Addisons Cato, act. iv. sc. 4.

[436] In both editions of Sir John Hawkins's Life of Dr. Johnson, 'letter'd ignorance' is printed. BOSWELL. Mr. Croker (Boswell, p. I) says that 'Mr. Boswell is habitually unjust to Sir J. Hawkins.' As some kind of balance, I suppose, to this injustice, he suppresses this note.

[437] Johnson repeated this line to me thus:--

'And Labour steals an hour to die.'

But he afterwards altered it to the present reading. BOSWELL. This poem is printed in the Ann. Reg. for 1783, p. 189, with the following variations:--l. 18, for 'ready help' 'useful care': l. 28, 'His single talent,' 'The single talent'; l. 33, 'no throbs of fiery pain,' 'no throbbing fiery pain'; l. 36, 'and freed,' 'and forced.' On the next page it is printed John Gilpin.

[438] Mr. Croker says that this line shows that 'some of Gray's happy expressions lingered in Johnson's memory' He quotes a line that comes at the end of the Ode on Vicissitude--'From busy day, the peaceful night.' This line is not Gray's, but Mason's.

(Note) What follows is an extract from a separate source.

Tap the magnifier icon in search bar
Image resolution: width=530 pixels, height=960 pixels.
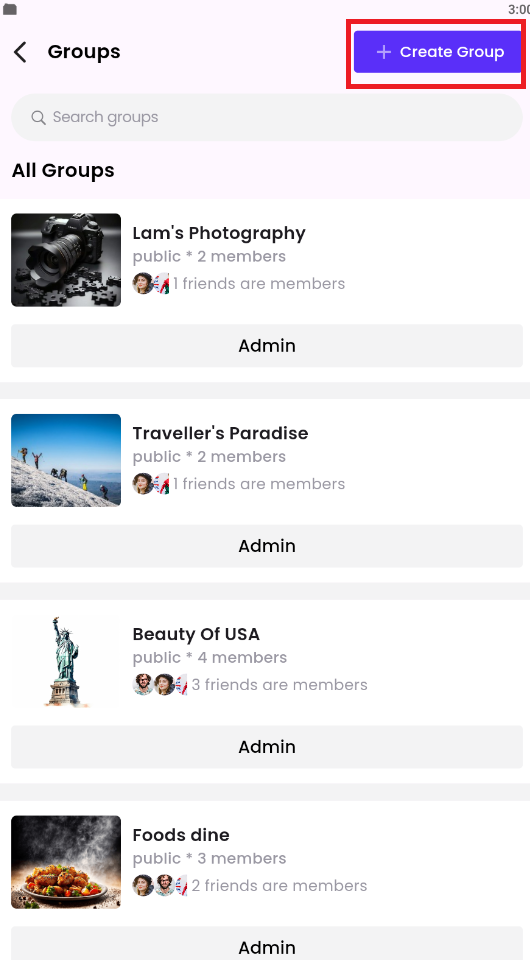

[439] Johnson wrote to Mrs. Thrale on Aug. 14, 1780:--'If you want events, Here is Mr. Levett just come in at fourscore from a walk to Hampstead, eight miles, in August.' Piozzi Letters, ii. 177.

[440] In the original, March 20. On the afternoon of March 20 Lord North announced in the House of Commons 'that his Majesty's Ministers were no more.' Parl. Hist. xxii. 1215.

[441] Pr. and Med. p. 209 [207]. BOSWELL.

[442] See ante, ii. 355, iii. 46, iv. 81, 100. Mr. Seward records in his Biographiana, p. 600--without however giving the year--that 'Johnson being asked what the Opposition meant by their flaming speeches and violent pamphlets against Lord North's administration, answered: "They mean, Sir, rebellion; they mean in spite to destroy that country which they are not permitted to govern."'

[443] In the previous December the City of London in an address, writes Horace Walpole, 'besought the King to remove both his public and private counsellors, and used these stunning and memorable words:--"Your armies are captured; the wonted superiority of your navies is annihilated, your dominions are lost." Words that could be used to no other King; no King had ever lost so much without losing all. If James II.